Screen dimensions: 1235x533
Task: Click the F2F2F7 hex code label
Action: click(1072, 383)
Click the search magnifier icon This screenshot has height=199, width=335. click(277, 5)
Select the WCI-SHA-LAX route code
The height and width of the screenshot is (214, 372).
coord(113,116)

.....

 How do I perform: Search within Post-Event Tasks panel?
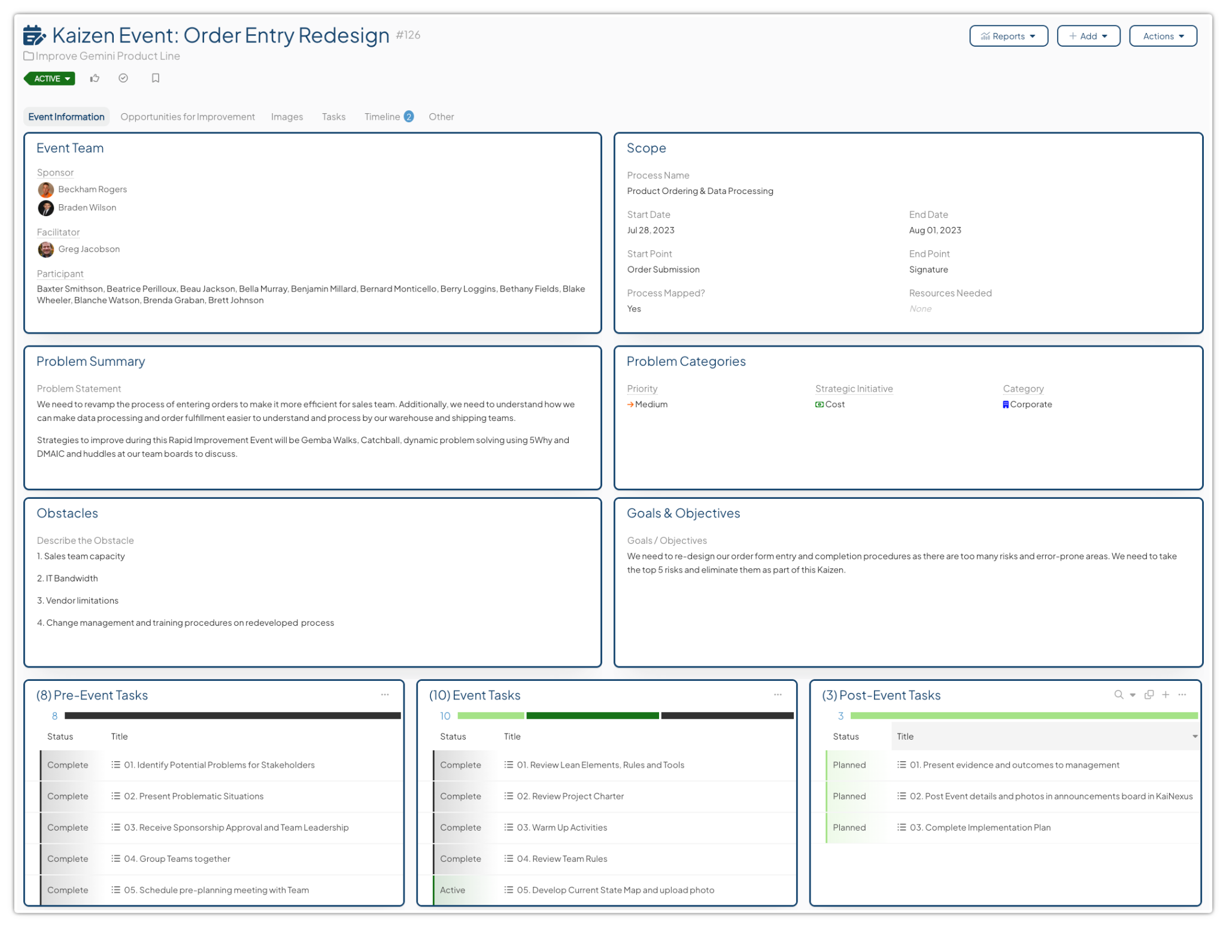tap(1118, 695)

.....

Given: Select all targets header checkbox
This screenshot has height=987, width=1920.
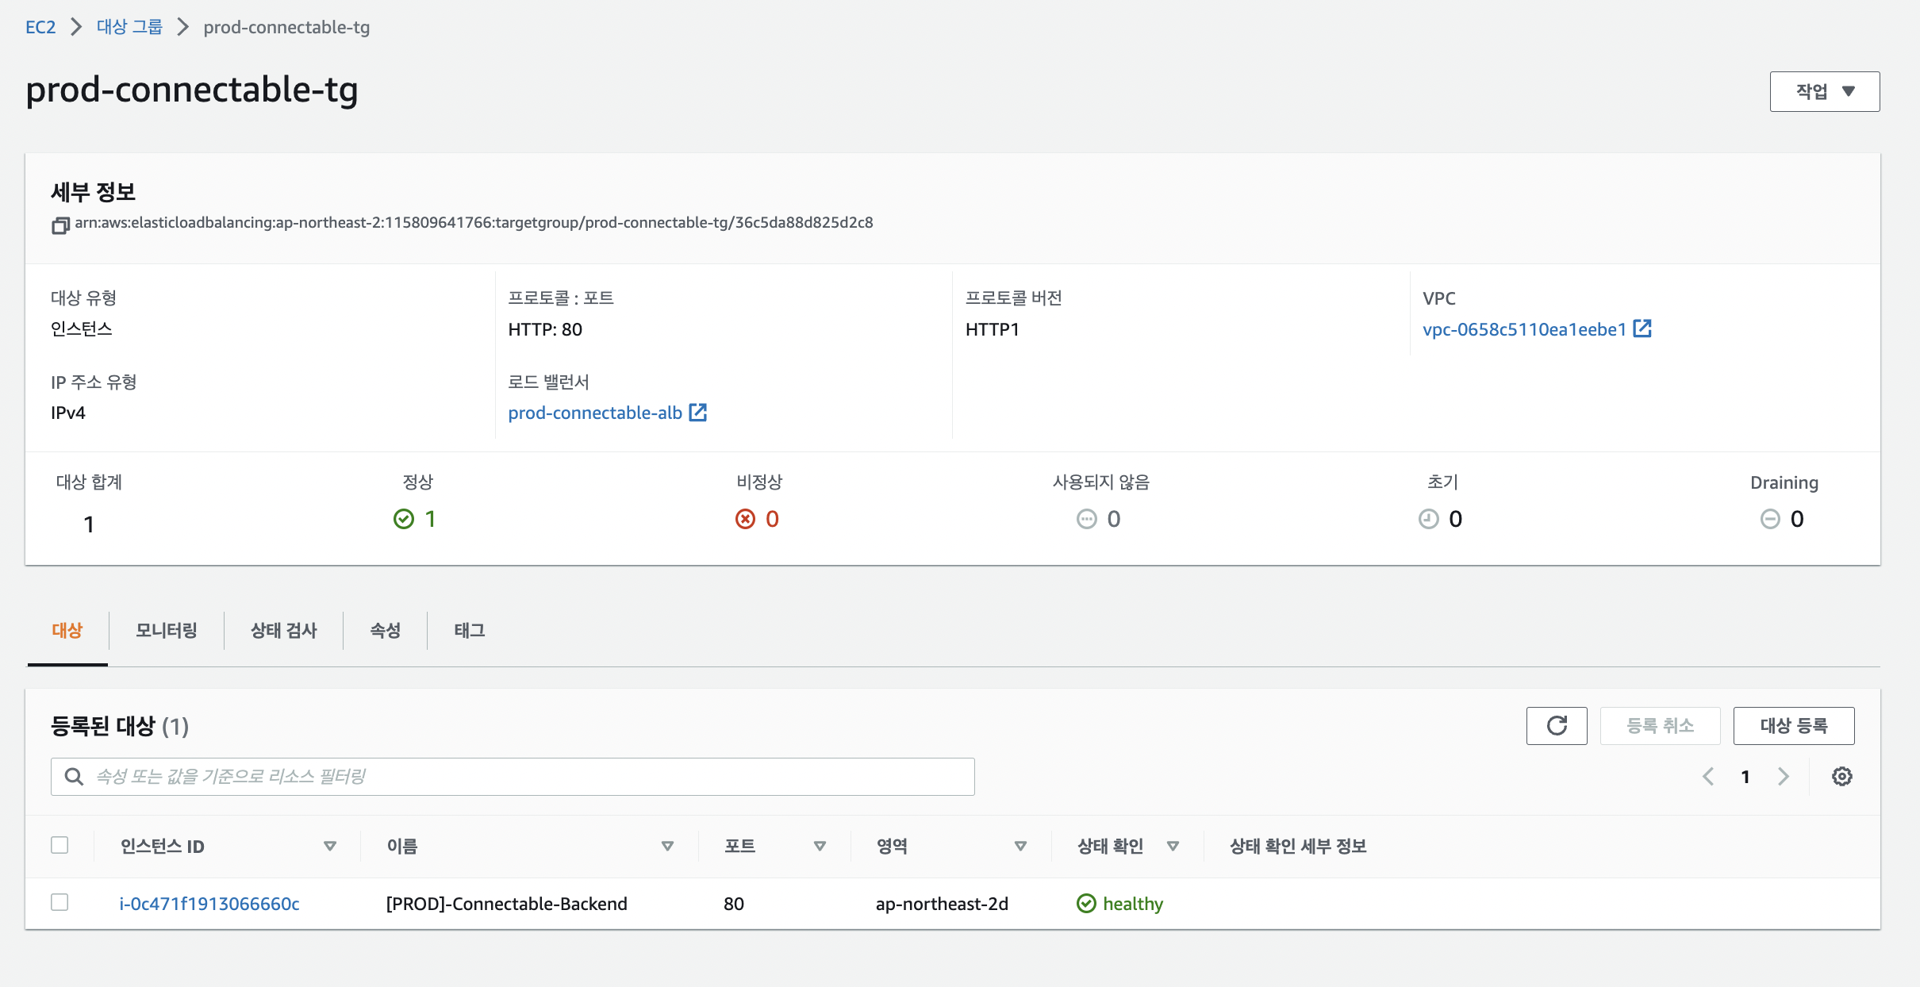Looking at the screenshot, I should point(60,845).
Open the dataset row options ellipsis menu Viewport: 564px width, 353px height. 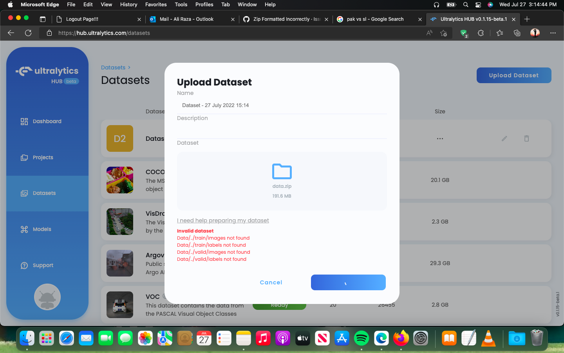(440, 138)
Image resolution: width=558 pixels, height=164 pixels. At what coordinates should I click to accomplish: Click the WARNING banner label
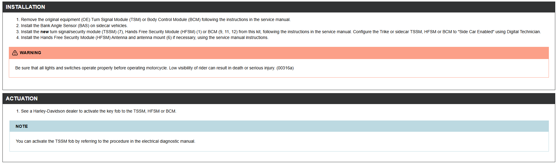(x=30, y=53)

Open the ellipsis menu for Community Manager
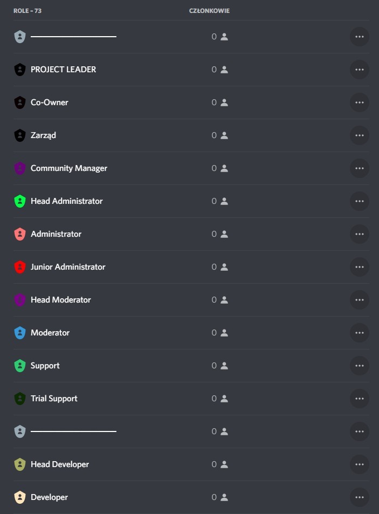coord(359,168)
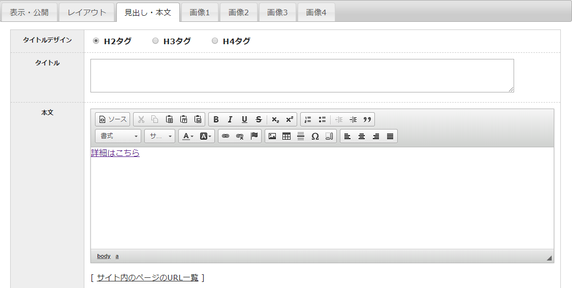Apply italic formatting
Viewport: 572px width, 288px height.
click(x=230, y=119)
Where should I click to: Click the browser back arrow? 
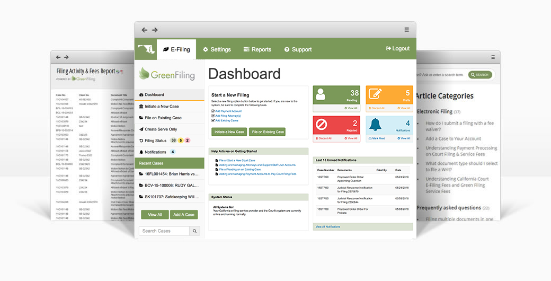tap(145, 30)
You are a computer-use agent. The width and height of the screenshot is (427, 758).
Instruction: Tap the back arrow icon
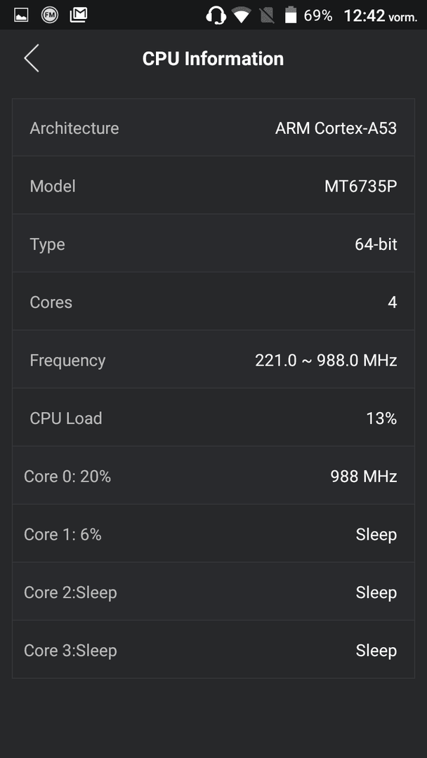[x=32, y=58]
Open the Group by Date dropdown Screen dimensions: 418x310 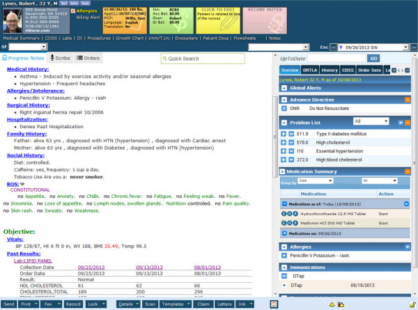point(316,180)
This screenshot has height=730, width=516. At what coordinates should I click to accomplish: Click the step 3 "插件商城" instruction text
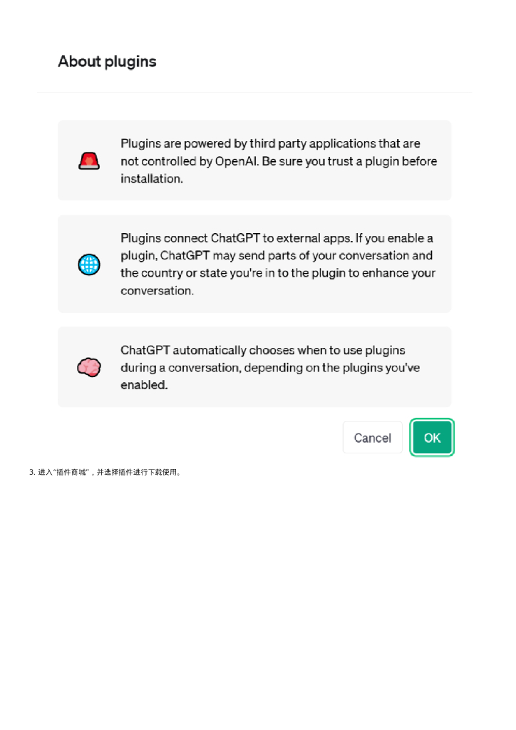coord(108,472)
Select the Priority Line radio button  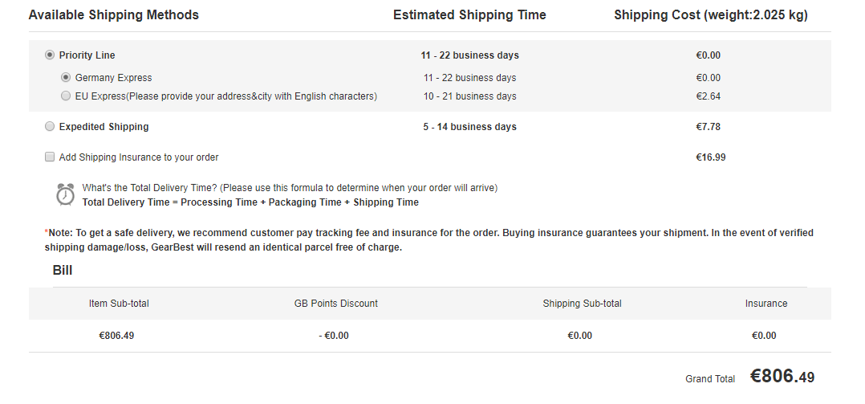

.....

[Exercise]: Copy the listing lines from the line with "How do I perform: Search" to the line with "tap(1118, 695)", switching "panel" to "sidebar" and keeping everything else unchanged. Leave the pictures out of your answer.

[Expected output]:
 How do I perform: Search within Post-Event Tasks sidebar?
tap(1118, 695)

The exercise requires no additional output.